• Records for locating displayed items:
+ + + + +
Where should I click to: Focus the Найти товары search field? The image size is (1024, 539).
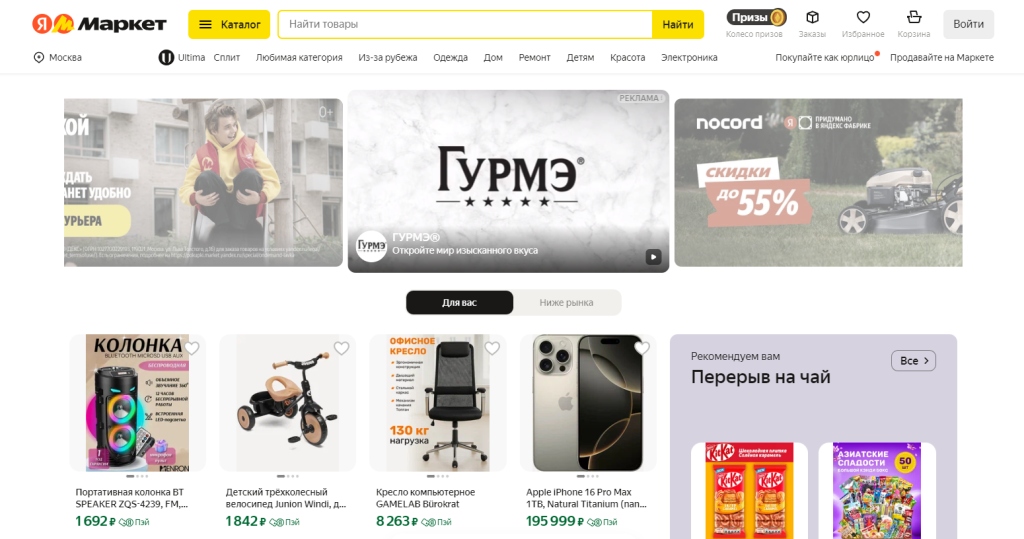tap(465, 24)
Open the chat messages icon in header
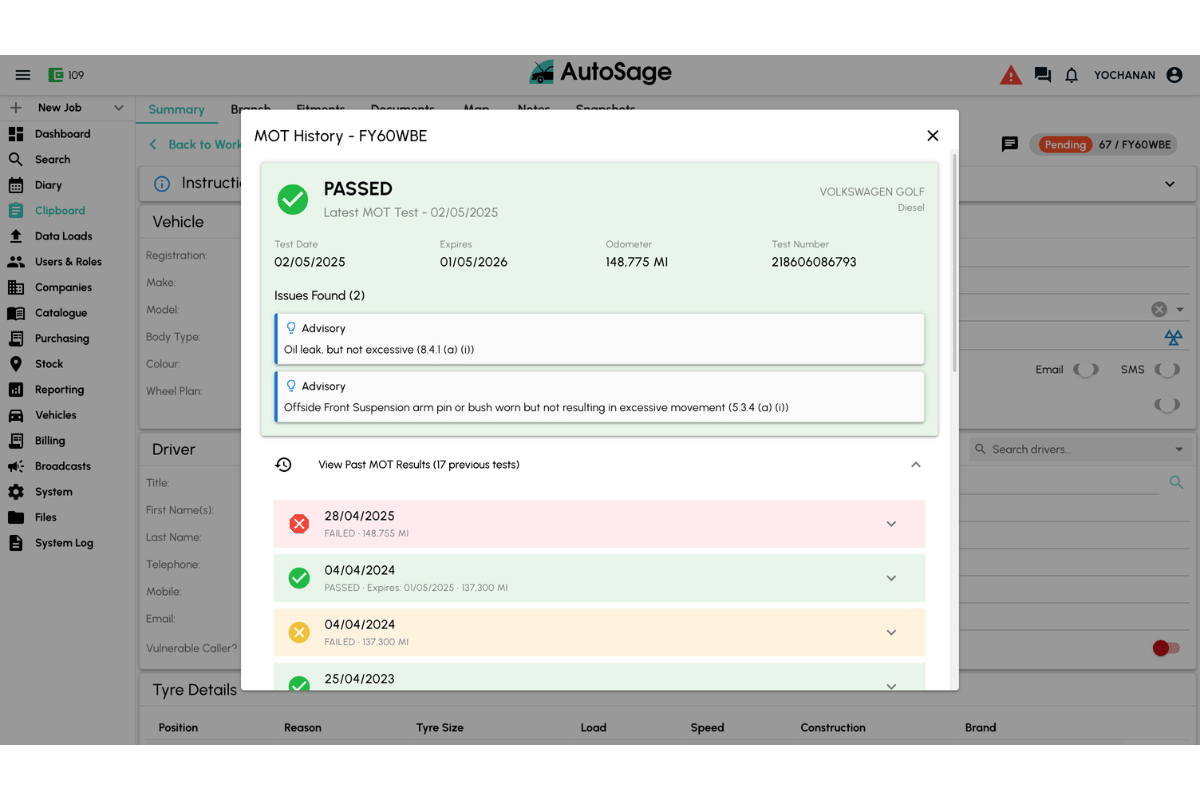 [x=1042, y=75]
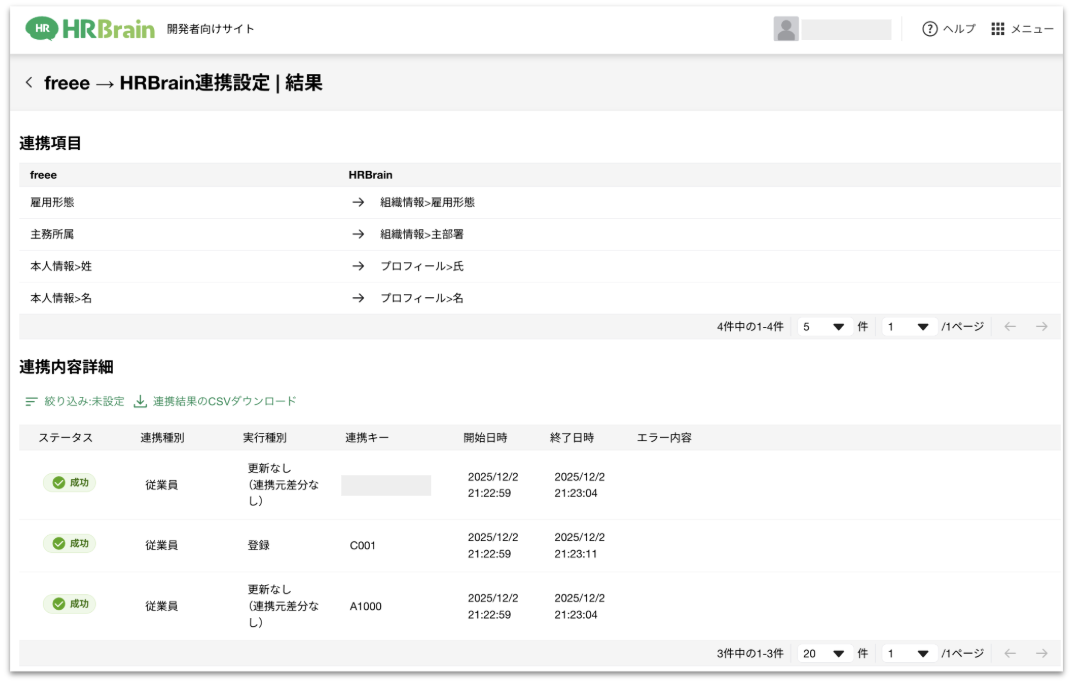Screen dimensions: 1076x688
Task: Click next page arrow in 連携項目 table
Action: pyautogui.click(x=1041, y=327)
+ + + + +
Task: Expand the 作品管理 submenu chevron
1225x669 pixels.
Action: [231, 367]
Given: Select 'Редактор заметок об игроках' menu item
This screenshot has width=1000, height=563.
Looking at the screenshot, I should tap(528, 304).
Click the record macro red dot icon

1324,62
+ + + + +
• Exercise details:
Count the lines in the entries above that contain the string "Task", treating uppercase and lowercase as different. Give only the number.

• In response:
2